Our basic model is an infinite periodic lattice with constant hopping parameters. Applying the Fourier transform $\{A_n\left(z\right),B_n\left(z\right),C_n\left(z\right)\}={\int }_{-\pi }^{\pi }dq\{a\left(q\right),b\left(q\right),c\left(q\right)\}exp(iqn-i\omega \left(q\right)z)$, we describe a lattice with Bloch state, $\psi ={\{a,b,c\}}^T$ and the crystal quasi-momentum $q=[-\pi ,\pi ]$, defined in a periodic Brillouin zone, $\psi (q+2\pi )=\psi \left(q\right)$. These states satisfy the eigenvalue problem, $\omega \psi =H\psi$, with the Bloch Hamiltonian

$$H=-\left(\begin{array}{ccc}0& J_1& J_3{e}^{-iq}\\ J_1& 0& J_2\\ J_3{e}^{iq}& J_2& 0\end{array}\right).$$

(2)

The dispersion relation $\omega \left(q\right)$ is derived as the solution to the cubic equation

$$\omega ({\omega }^2-J^2)=-2pcosq,$$

(3)

here $J^2=J_1^2+J_2^2+J_3^2$, and $p=J_1{J}_2{J}_3$; we will use the band index $\mu =1,2,3$ for the three roots ${\omega }_1\le {\omega }_2\le {\omega }_3$. Corresponding normalized Bloch wavefunctions are

$${\psi }_{\mu }\left(q\right)={\Psi }_{\mu }\left(\begin{array}{c}-{\omega }_{\mu }{J}_1+J_2{J}_3{e}^{-iq}\\ {\omega }_{\mu }^2-J_3^2\\ -{\omega }_{\mu }{J}_2+J_1{J}_3{e}^{iq}\end{array}\right),$$

(4)

here ${\Psi }_{\mu }^{-2}=(3{\omega }_{\mu }^2-J^2)({\omega }_{\mu }^2-J_3^2)$.

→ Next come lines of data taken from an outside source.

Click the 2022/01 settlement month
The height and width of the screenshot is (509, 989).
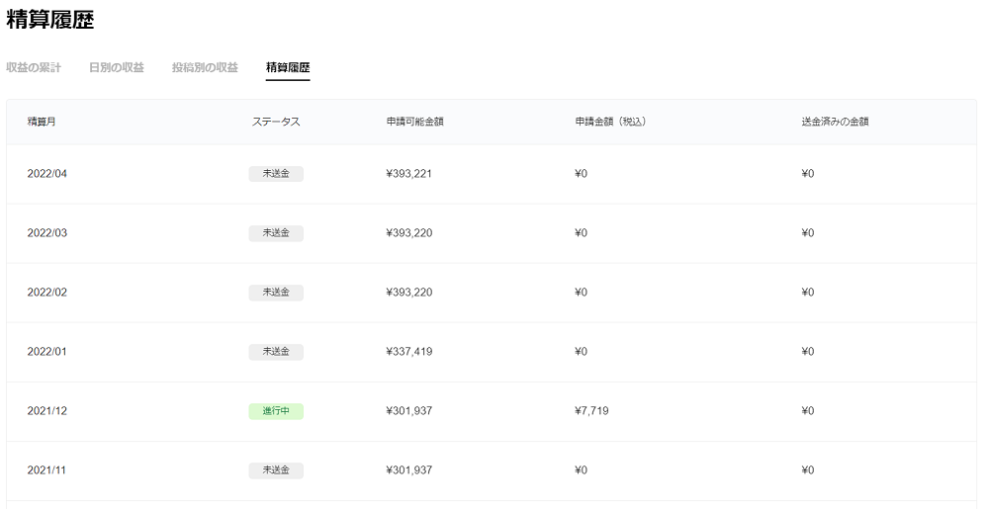click(47, 352)
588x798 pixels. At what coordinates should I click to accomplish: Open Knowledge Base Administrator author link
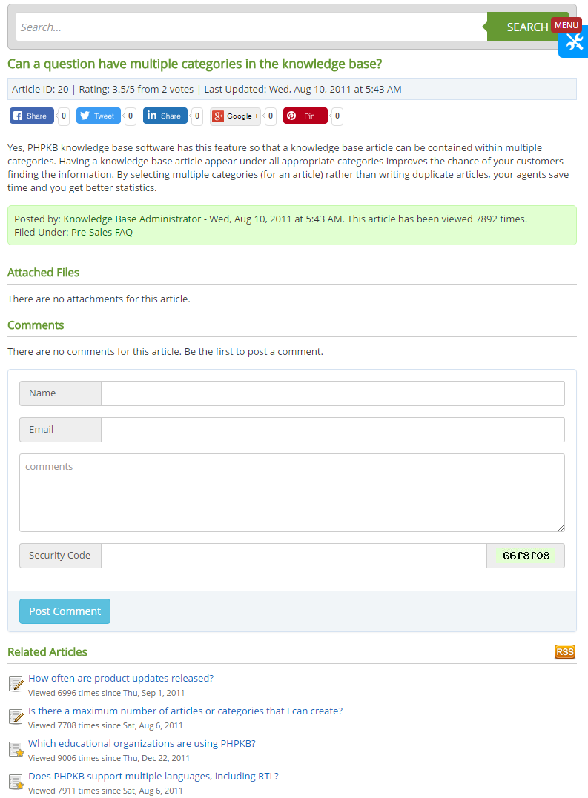click(x=132, y=219)
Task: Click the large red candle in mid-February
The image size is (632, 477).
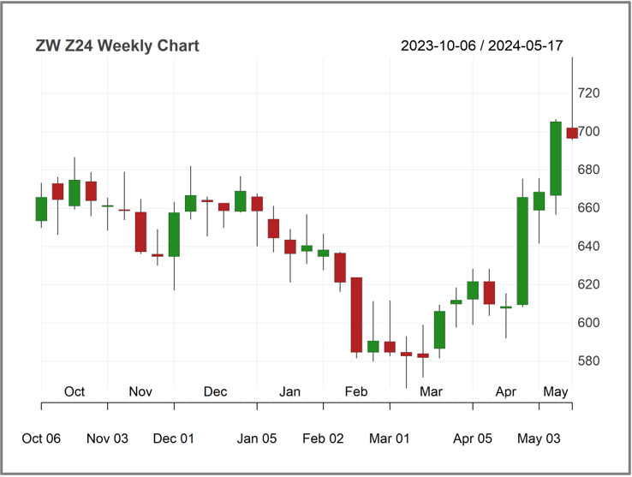Action: coord(356,315)
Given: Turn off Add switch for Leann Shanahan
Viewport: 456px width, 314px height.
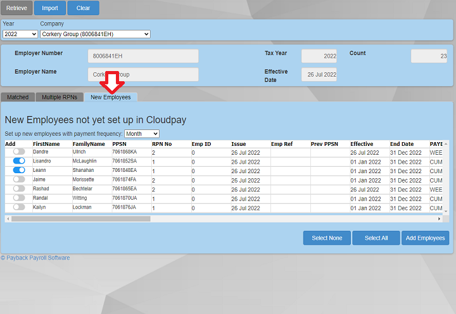Looking at the screenshot, I should pos(19,171).
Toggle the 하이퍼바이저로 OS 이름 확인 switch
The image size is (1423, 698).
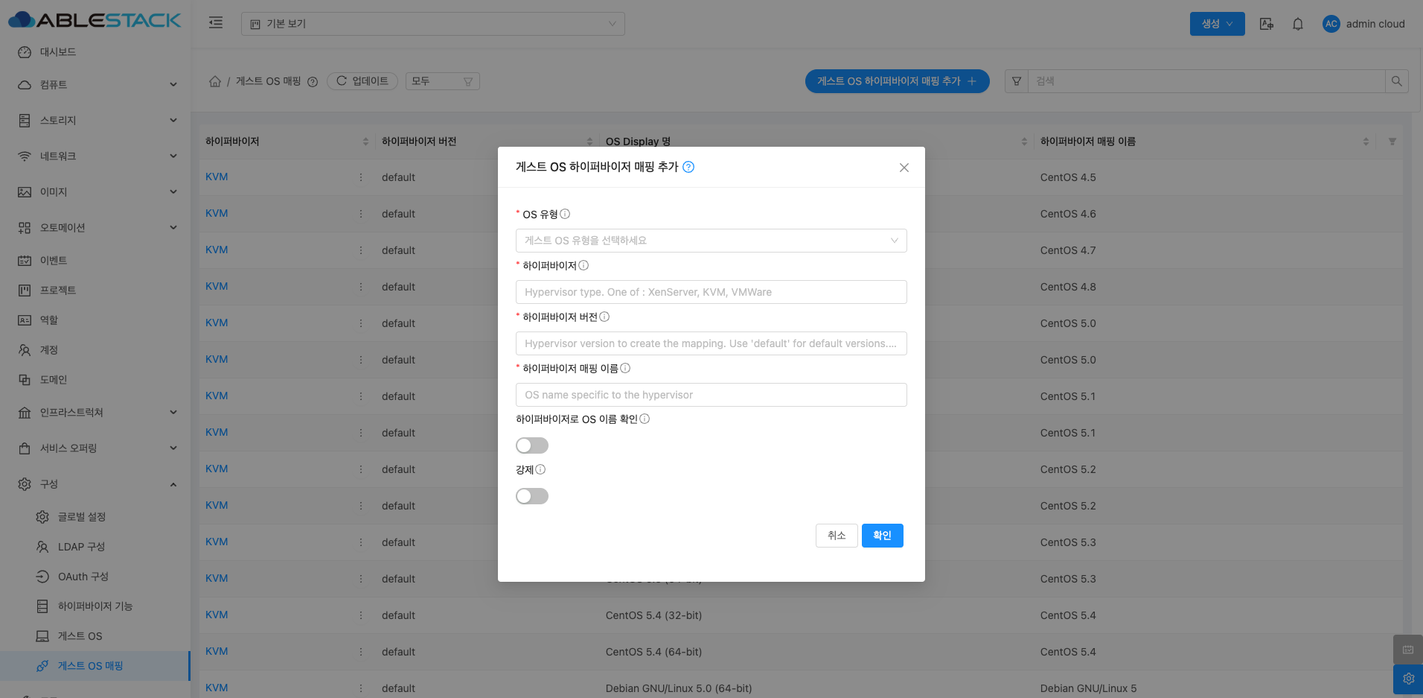pos(531,445)
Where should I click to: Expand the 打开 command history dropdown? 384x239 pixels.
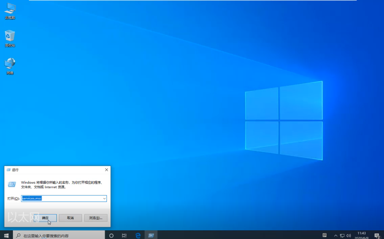(104, 198)
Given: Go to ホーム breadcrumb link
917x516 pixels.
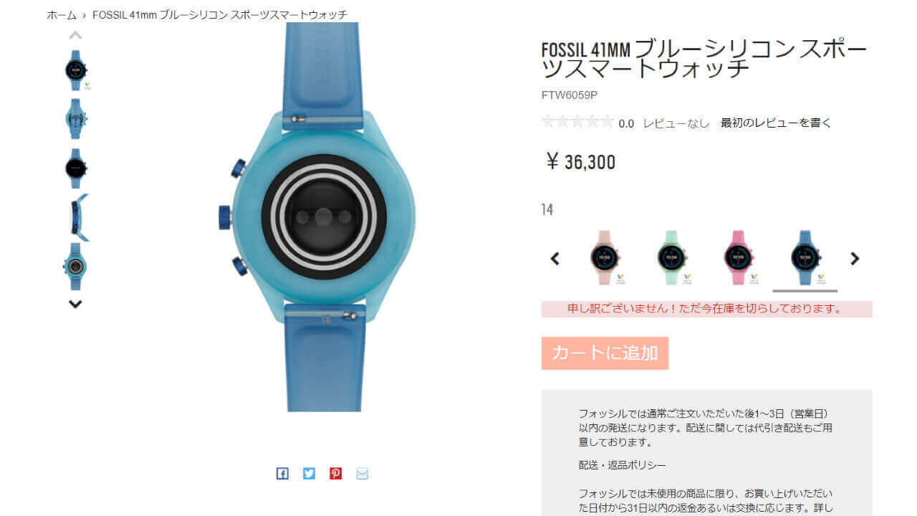Looking at the screenshot, I should [62, 14].
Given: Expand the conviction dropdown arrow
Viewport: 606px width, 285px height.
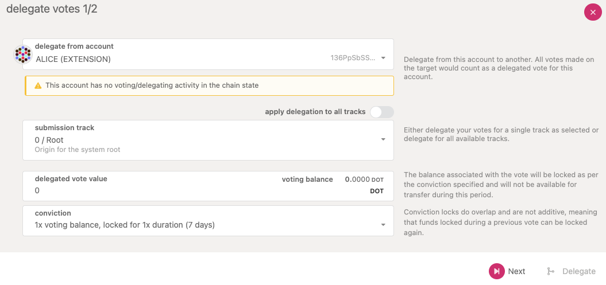Looking at the screenshot, I should point(383,225).
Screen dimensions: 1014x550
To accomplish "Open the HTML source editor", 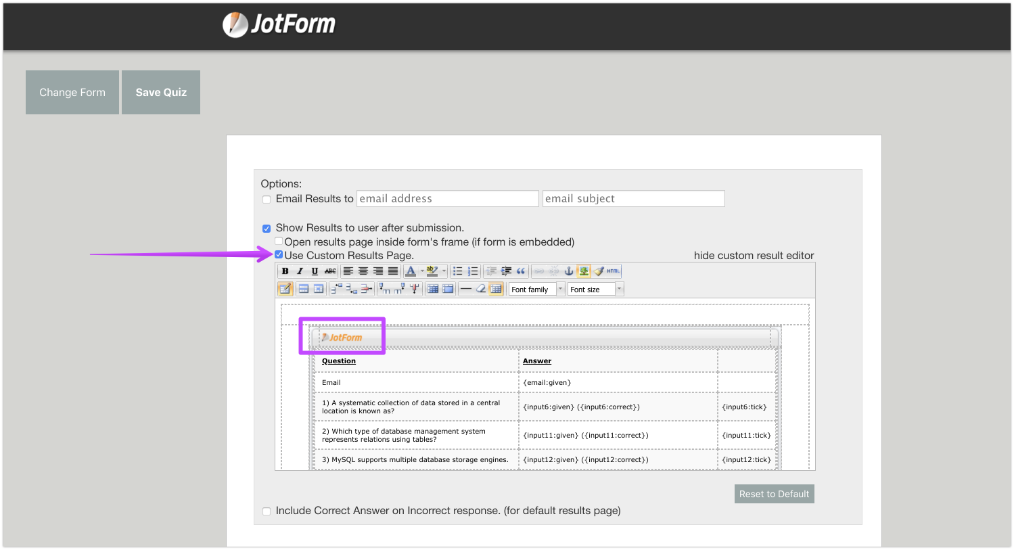I will (613, 271).
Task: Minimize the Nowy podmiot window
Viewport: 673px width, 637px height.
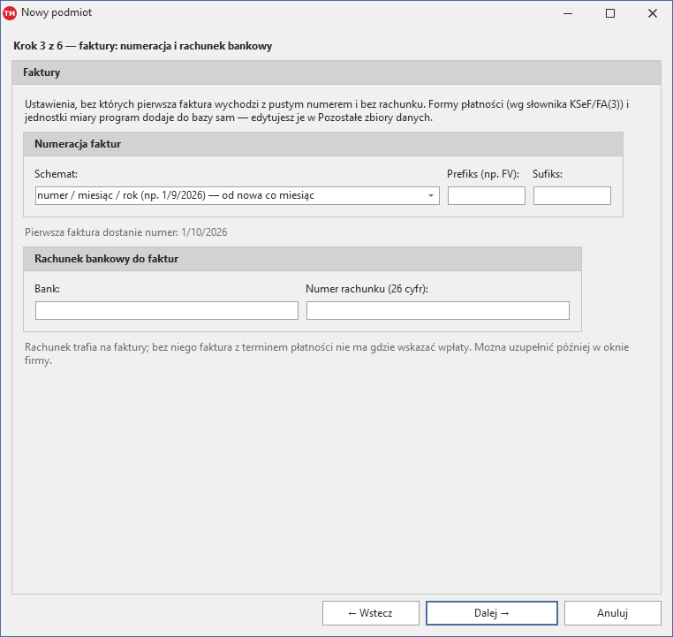Action: tap(568, 13)
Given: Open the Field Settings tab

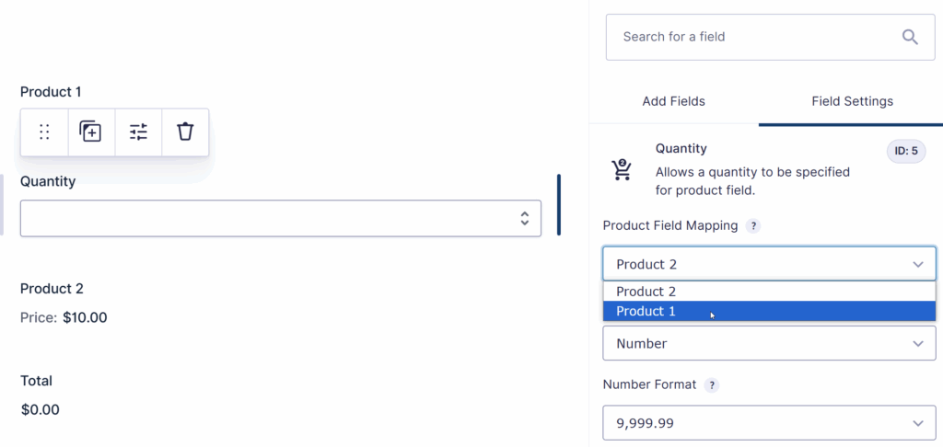Looking at the screenshot, I should (x=852, y=101).
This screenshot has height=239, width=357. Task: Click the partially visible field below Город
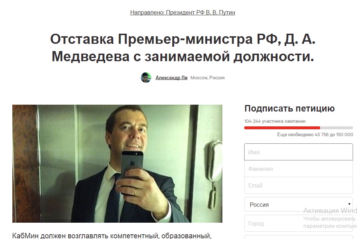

Parameter J can be scaled to 1 by choosing $z_0=J$ in Equation (1) and transforming $J_m\to J{J}_m$ and $\omega \to J\omega$, thus reducing the dimensions of parameter space from 3 to 2. On the sphere $J=const$, the only parameter that defines the energy $\omega \left(q\right)$ in Equation (3) is $p=J_1{J}_2{J}_3$. Therefore, the dispersion relation $\omega \left(q\right)$ does not change if we follow a line $p=const$ on the sphere J. These “dispersionless” trajectories are closed loops around the degeneracy axis $J_0=J\left\{1,1,1\right\}/\sqrt{3}$ (monatomic lattice); several such level contour lines of the surface $p=const$ are drawn on a sphere in Figure 2a. The loops originate from a degeneracy point $J_0$ with a maximal value $p_{max}=3^{-3/2}$, and, as $p\to 0$, they converge to the boundary of the spherical triangle in Figure 2a, where one or two hopping parameters vanish at the edges or vertices, respectively.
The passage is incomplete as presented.